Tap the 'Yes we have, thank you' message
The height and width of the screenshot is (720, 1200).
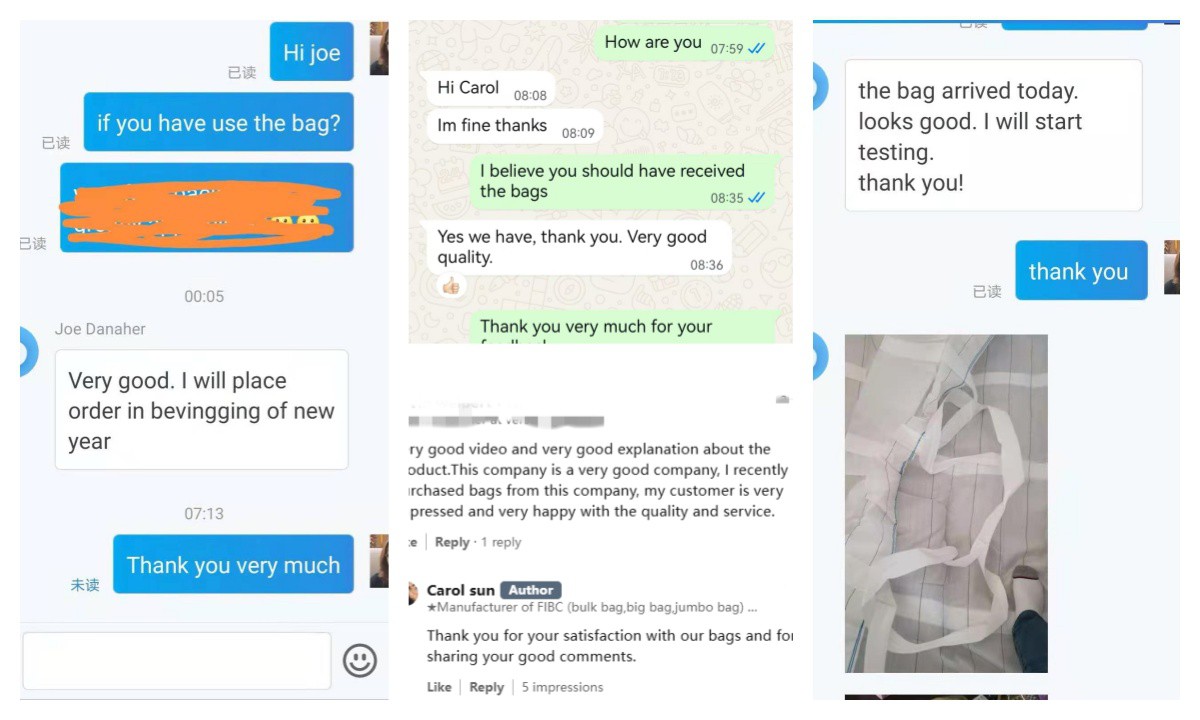(578, 248)
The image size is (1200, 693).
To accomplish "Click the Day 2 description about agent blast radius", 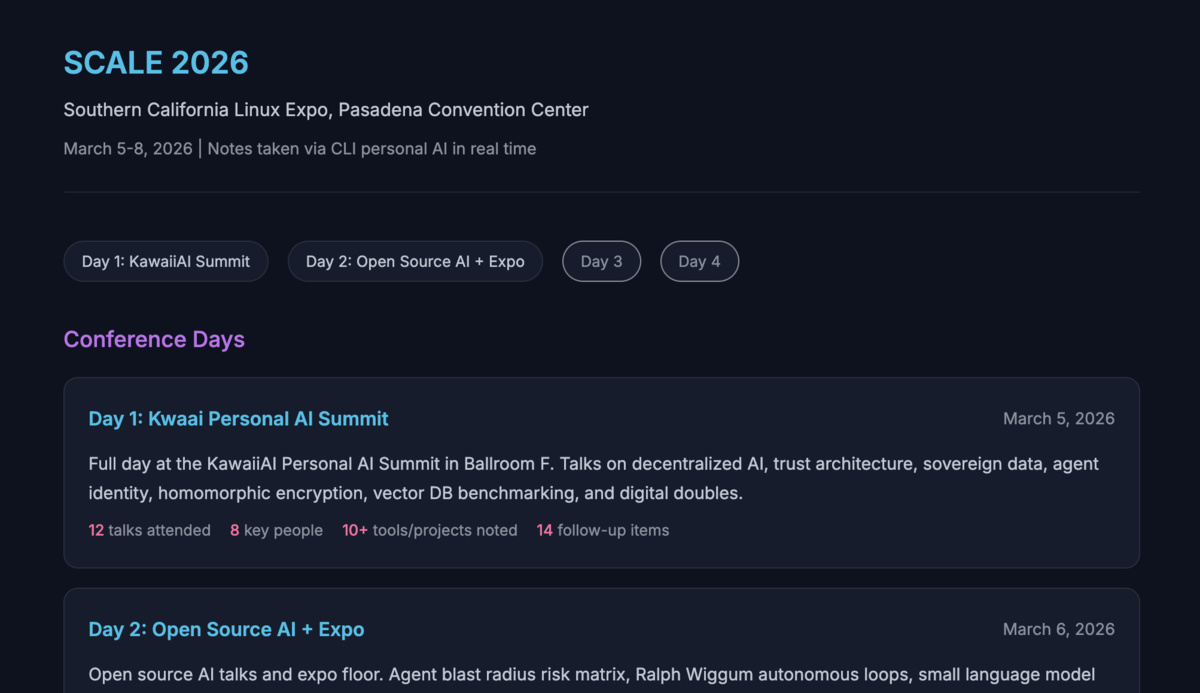I will click(592, 674).
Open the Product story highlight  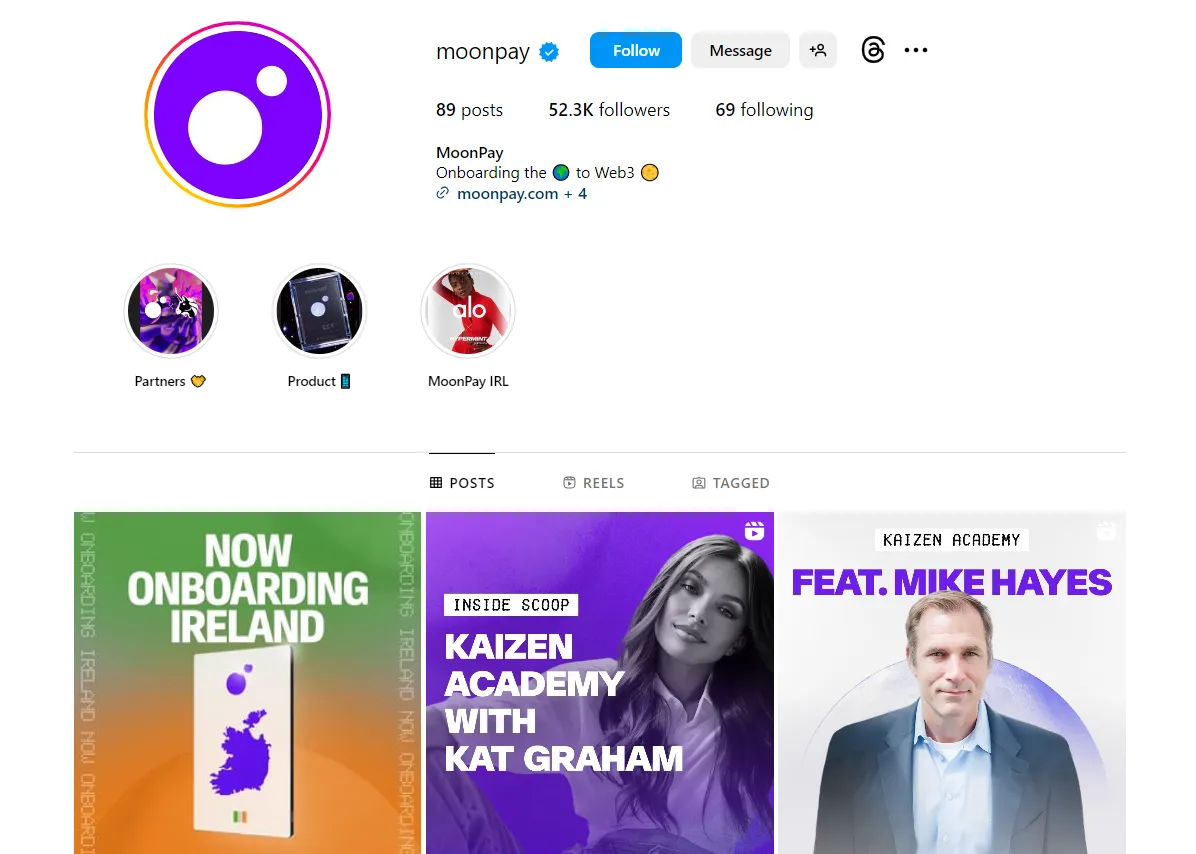click(x=320, y=311)
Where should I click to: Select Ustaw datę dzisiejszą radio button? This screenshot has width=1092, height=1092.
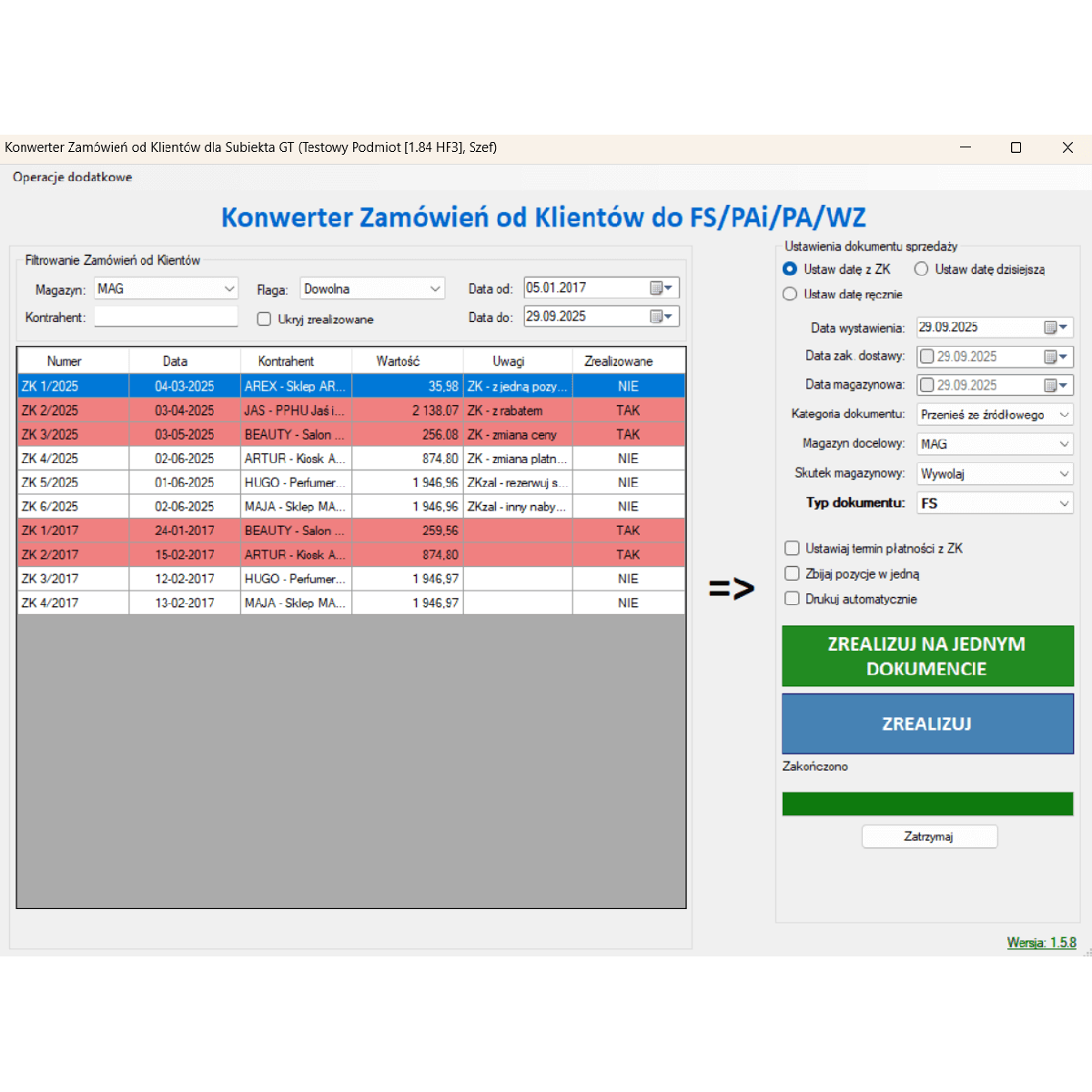click(922, 269)
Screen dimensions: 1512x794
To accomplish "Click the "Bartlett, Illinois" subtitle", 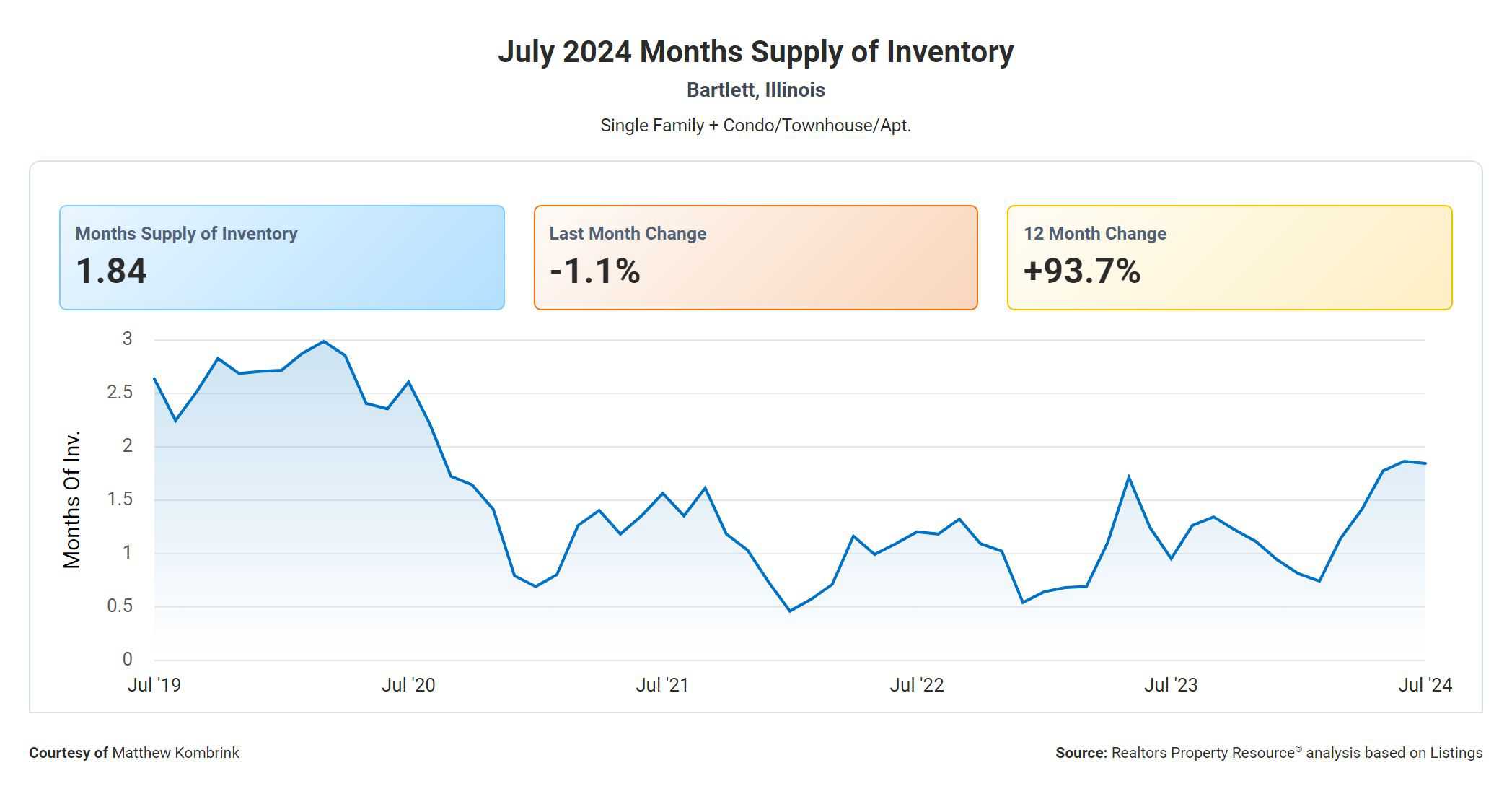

——

Please write out, word for word, each line from the one with "Screen dimensions: 1512x794" to the last line of the data, keeping both ends and omitting pictures.

Screen dimensions: 1512x794
To accomplish "Click the "Bartlett, Illinois" subtitle", 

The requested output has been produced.